- Written problem: Please duplicate the items between the line holding "Click parcel number 53 near the corner" and the line holding "[x=818, y=485]", inclusive, reproducing each line as it stands.

- Given data:
= = = = = = =

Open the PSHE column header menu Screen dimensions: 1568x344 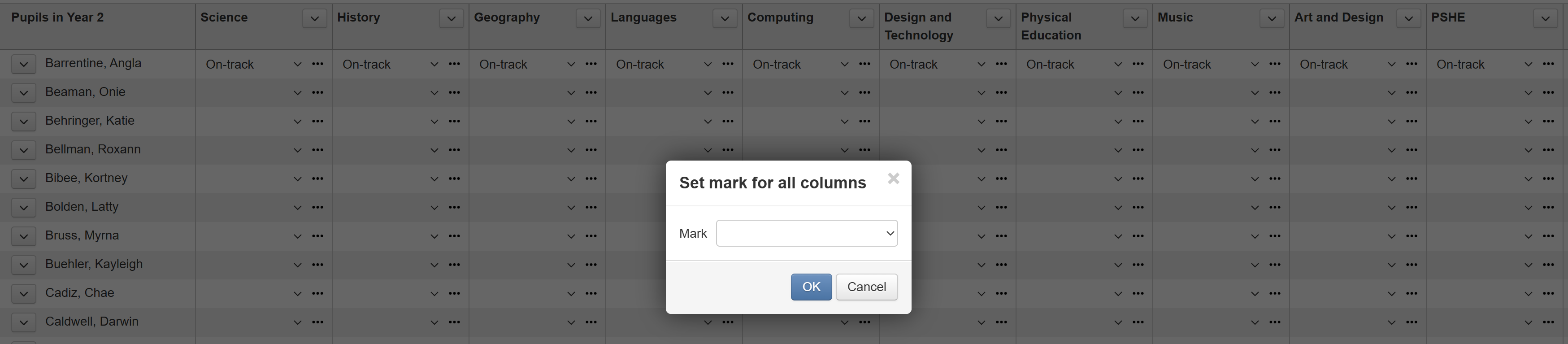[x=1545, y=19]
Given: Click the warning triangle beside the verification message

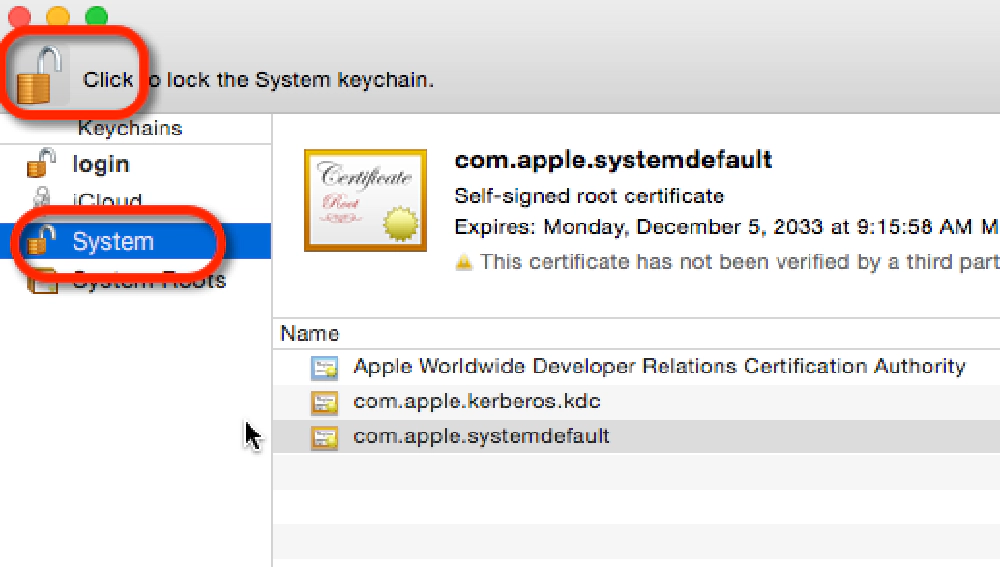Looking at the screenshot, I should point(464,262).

= = = = = = =

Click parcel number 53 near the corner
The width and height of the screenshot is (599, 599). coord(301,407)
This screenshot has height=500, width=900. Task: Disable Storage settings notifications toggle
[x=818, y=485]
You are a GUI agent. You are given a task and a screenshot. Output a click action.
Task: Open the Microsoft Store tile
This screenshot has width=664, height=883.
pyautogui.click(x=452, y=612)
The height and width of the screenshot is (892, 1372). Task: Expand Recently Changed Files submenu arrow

= = = = = = =

- Written solution:
Click parcel number 53 near the corner
The width and height of the screenshot is (599, 599). coord(301,407)
This screenshot has height=500, width=900. Task: Disable Storage settings notifications toggle
[x=818, y=485]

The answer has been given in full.